● Activity
Starting at the first line of the listing below and ending at the line with "You are a computer-use agent. Image", copy each line exactly.

● Working data
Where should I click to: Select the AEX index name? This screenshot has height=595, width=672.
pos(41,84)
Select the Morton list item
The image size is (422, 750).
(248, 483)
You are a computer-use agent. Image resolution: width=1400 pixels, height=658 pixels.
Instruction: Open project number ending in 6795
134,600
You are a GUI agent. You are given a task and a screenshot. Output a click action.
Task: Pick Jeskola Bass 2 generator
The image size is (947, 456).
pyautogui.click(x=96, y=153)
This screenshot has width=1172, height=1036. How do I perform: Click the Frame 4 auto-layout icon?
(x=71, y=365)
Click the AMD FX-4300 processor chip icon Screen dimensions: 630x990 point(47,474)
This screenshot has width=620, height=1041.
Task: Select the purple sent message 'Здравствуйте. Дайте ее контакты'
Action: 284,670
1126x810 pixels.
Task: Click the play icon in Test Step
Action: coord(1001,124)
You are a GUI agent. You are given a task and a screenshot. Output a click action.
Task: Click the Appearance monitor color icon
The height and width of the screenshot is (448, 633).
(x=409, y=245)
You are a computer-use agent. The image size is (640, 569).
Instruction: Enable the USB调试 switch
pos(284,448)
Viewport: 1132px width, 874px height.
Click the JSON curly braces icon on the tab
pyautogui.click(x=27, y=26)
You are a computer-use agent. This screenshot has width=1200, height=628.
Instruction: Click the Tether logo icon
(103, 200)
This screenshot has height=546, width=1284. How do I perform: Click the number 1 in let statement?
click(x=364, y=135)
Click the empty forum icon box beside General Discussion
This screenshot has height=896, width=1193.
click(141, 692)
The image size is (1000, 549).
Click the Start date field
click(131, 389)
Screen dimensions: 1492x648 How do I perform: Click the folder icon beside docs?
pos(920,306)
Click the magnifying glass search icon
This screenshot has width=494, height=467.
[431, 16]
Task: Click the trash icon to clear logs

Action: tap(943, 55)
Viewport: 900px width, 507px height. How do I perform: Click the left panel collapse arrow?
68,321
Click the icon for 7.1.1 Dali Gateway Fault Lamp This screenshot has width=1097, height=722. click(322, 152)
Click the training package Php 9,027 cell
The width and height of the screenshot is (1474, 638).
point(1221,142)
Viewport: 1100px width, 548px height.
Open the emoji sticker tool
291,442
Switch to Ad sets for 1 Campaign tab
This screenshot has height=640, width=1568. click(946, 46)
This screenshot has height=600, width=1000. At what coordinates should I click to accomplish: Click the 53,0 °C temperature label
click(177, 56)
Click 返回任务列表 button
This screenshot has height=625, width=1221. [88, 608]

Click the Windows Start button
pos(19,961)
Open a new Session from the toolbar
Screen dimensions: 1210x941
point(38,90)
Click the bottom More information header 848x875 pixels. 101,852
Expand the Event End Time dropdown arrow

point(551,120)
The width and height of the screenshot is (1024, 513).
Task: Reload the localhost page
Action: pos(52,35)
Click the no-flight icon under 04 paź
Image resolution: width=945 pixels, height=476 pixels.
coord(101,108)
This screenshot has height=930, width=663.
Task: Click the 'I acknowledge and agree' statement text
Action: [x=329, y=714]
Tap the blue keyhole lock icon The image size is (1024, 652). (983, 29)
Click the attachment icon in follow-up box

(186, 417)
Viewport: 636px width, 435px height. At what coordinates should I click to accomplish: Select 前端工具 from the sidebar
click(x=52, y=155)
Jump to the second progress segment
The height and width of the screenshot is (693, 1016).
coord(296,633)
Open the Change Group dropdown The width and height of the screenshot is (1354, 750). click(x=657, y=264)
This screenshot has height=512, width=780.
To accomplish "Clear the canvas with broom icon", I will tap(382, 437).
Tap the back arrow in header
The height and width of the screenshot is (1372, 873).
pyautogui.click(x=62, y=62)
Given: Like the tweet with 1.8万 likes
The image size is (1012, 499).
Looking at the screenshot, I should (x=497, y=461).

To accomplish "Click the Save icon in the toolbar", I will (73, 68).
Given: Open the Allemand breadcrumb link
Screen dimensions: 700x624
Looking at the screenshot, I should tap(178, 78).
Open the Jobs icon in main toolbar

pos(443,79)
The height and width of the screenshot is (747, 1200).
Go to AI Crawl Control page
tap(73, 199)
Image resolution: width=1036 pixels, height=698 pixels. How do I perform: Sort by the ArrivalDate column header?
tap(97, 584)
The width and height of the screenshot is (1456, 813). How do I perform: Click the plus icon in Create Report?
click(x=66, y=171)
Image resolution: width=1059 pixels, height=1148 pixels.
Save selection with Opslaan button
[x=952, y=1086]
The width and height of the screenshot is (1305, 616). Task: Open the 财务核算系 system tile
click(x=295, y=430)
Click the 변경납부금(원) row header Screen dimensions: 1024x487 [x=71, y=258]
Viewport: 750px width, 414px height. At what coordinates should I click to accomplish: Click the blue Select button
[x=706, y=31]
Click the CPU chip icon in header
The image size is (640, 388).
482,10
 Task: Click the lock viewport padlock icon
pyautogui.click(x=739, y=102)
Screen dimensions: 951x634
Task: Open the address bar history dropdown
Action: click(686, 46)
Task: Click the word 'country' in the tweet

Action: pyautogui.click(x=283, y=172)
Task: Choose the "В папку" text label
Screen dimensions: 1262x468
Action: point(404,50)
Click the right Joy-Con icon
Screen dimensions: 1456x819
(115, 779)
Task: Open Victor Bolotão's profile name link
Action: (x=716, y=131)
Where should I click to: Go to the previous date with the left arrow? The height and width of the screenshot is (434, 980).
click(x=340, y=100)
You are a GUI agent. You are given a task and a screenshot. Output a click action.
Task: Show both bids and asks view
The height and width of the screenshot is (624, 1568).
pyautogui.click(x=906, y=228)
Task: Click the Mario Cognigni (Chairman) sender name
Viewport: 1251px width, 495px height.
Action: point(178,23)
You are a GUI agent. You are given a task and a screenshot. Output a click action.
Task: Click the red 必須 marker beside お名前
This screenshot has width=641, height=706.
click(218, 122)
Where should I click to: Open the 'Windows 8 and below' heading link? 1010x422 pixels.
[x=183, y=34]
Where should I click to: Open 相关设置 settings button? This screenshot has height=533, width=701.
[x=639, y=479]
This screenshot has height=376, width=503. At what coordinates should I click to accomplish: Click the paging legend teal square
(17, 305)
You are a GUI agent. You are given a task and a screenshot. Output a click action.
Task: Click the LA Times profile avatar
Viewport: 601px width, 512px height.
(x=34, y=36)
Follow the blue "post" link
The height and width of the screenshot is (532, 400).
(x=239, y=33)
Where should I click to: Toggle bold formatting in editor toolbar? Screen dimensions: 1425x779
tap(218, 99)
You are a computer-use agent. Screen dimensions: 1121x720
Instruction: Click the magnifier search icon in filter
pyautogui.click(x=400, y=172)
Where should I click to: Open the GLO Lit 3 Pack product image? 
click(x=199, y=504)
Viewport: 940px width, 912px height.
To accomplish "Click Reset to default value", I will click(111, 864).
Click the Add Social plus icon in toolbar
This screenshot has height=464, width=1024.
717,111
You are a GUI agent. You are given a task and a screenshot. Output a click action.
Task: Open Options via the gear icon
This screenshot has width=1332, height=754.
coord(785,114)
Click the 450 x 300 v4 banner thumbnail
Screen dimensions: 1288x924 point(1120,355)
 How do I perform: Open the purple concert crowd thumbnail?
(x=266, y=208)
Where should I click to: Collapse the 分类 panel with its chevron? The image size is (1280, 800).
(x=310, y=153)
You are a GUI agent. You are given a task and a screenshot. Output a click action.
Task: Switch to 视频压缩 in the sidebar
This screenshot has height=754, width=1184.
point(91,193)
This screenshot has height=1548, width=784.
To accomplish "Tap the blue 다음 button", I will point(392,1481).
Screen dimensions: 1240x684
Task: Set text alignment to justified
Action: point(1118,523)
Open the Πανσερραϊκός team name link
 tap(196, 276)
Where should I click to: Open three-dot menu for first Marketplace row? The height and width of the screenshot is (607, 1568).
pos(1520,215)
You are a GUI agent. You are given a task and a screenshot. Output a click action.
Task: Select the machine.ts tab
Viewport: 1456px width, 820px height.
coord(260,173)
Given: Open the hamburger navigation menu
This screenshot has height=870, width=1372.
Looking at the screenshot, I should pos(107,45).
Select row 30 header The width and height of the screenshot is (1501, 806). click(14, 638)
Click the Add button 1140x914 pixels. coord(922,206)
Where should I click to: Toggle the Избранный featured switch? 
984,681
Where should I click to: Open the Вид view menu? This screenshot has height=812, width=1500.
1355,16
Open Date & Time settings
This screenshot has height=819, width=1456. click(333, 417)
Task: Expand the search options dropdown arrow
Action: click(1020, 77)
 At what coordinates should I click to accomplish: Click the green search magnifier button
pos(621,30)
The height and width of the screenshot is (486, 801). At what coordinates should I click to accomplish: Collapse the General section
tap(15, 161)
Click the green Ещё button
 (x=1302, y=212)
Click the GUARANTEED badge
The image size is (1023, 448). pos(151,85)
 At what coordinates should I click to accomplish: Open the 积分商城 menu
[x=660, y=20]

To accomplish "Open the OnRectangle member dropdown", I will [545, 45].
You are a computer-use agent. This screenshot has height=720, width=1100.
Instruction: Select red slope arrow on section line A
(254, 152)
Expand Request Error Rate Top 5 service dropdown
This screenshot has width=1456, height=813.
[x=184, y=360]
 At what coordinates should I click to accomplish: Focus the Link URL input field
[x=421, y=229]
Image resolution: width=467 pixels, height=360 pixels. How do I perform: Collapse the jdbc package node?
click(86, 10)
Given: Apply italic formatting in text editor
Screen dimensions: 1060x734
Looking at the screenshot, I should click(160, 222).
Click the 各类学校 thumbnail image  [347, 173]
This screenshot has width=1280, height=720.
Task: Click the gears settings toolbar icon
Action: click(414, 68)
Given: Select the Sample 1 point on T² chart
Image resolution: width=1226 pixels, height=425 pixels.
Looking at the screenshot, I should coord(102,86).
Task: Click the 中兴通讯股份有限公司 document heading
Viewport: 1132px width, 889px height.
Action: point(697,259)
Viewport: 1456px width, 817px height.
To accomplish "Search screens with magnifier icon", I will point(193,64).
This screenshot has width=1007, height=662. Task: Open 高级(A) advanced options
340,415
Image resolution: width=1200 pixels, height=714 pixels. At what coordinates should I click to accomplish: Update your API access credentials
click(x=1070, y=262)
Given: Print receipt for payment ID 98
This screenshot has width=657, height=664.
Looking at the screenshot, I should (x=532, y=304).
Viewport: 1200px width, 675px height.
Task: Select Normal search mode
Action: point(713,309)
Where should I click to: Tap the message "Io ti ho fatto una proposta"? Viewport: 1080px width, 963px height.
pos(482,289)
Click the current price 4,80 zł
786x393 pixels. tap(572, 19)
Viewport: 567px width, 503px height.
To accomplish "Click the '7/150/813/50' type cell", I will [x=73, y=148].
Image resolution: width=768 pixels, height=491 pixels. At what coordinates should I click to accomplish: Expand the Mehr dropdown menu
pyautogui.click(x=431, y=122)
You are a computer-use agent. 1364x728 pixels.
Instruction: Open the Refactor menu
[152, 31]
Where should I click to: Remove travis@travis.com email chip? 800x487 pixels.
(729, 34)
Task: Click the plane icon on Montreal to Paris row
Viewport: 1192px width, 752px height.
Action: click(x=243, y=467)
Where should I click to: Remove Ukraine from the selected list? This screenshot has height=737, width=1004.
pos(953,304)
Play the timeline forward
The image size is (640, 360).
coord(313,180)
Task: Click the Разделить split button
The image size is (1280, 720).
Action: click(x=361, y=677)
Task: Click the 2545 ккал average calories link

● Task response
Where should I click to: Select the AEX index name? This screenshot has height=595, width=672.
pos(41,84)
Select the Morton list item
The image size is (422, 750).
(248, 483)
You are a computer-use agent. Image resolution: width=1400 pixels, height=658 pixels.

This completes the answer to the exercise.